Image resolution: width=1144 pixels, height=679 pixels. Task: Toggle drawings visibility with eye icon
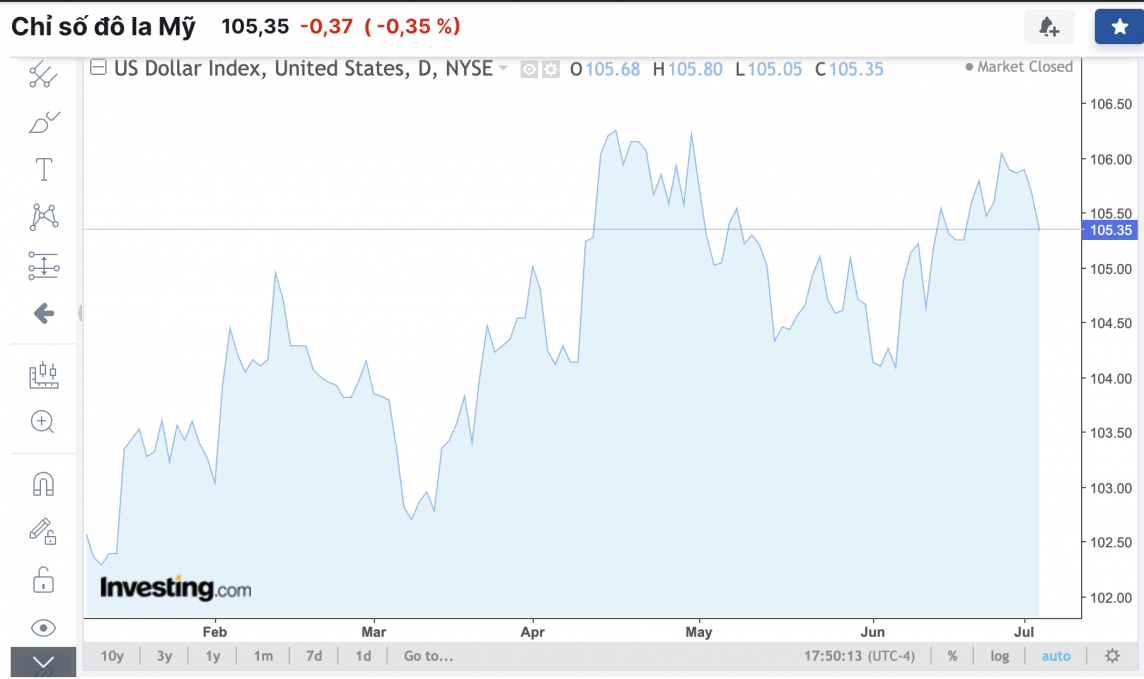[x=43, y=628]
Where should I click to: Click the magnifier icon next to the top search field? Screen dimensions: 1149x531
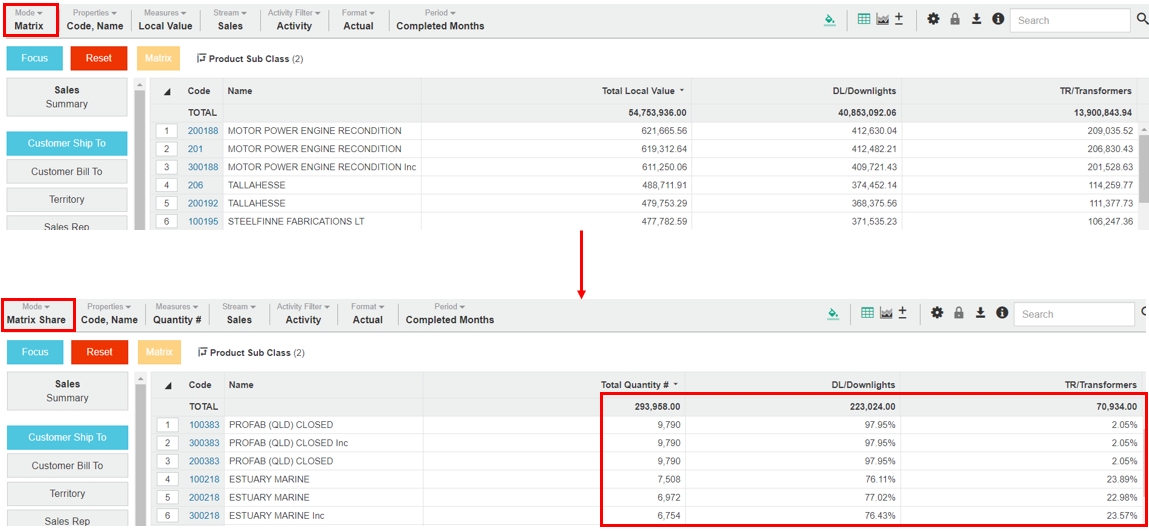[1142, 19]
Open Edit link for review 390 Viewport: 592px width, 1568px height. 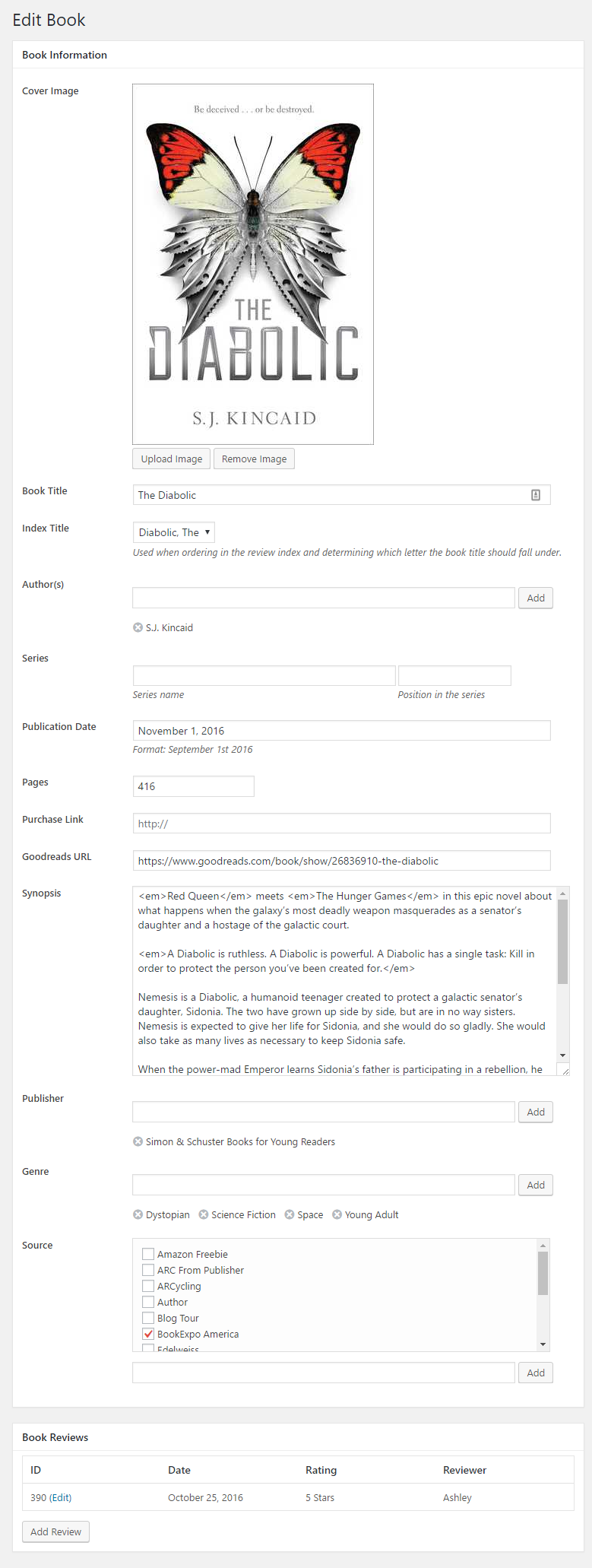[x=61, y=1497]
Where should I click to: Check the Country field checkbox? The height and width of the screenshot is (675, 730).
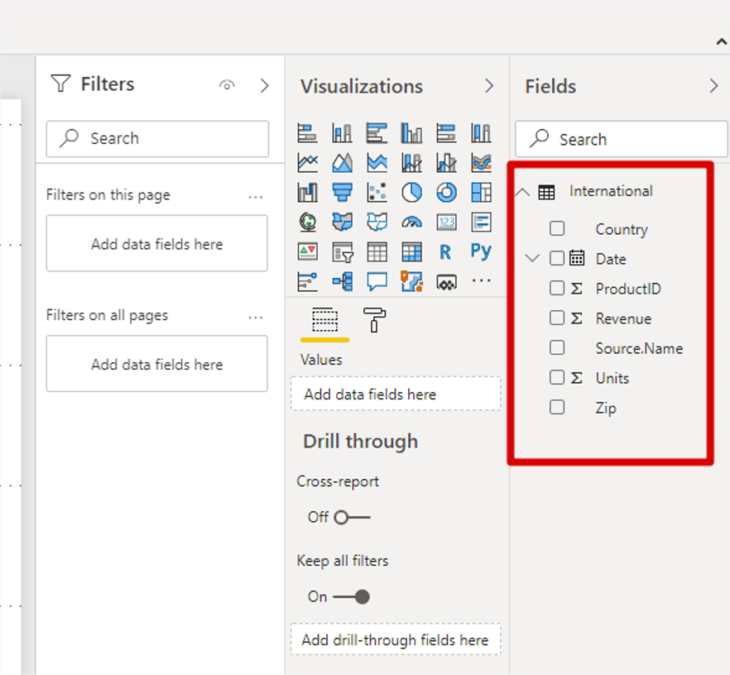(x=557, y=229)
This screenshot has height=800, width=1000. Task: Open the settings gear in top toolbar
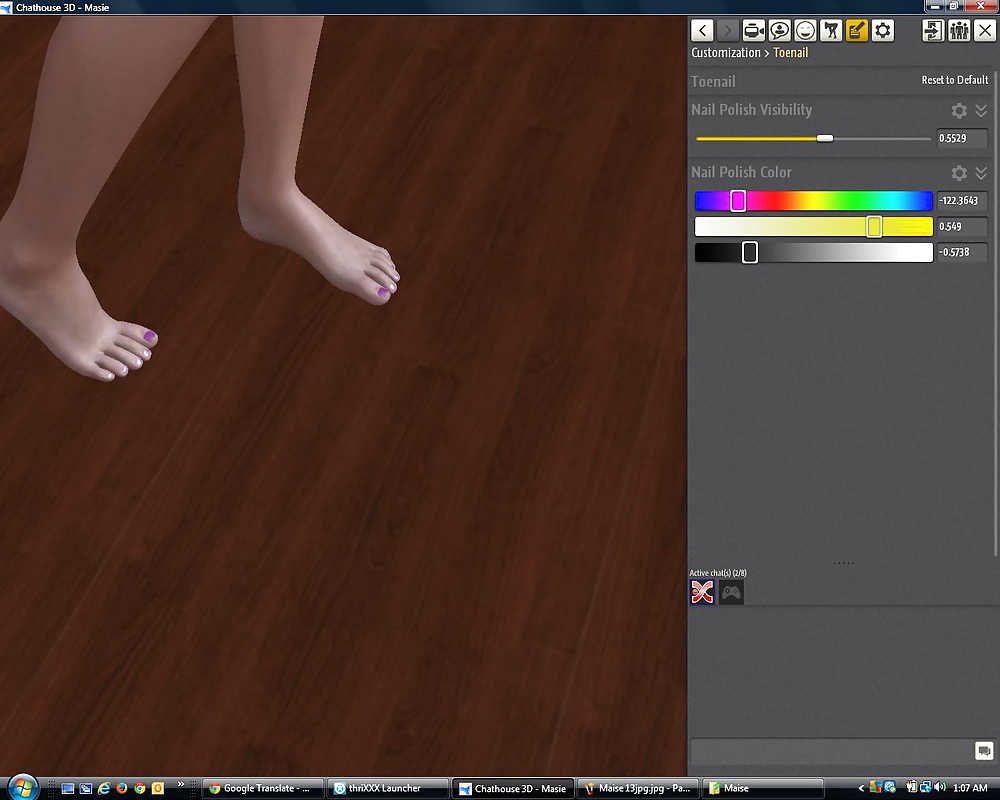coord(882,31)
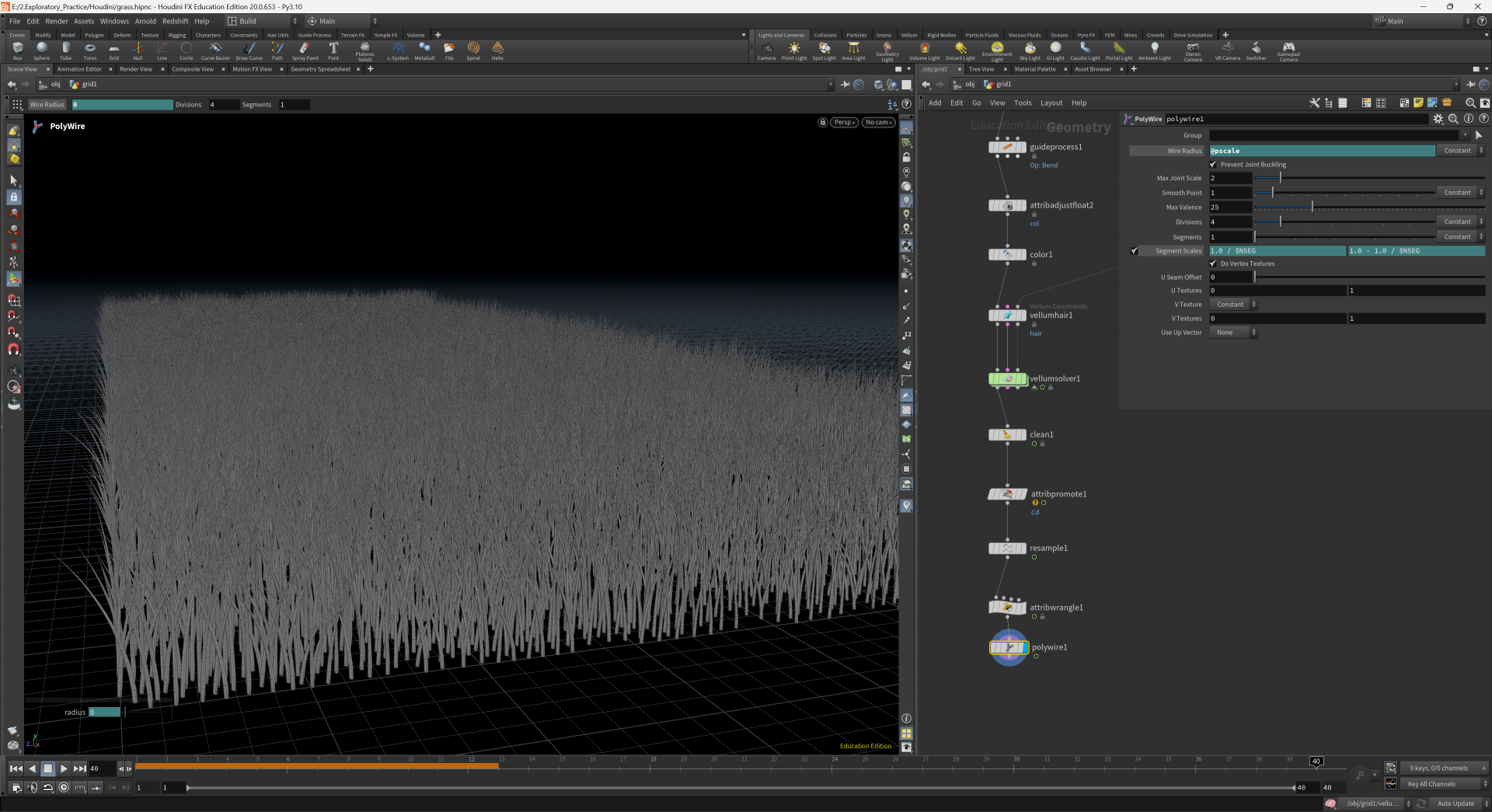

| Task to complete |
Without the pictures, reproduce each line from the one containing "This screenshot has" through the last line of the material above, both of those lines included.

| Response for this exercise |
This screenshot has height=800, width=1000. Task: Open the settings gear in top toolbar
coord(882,31)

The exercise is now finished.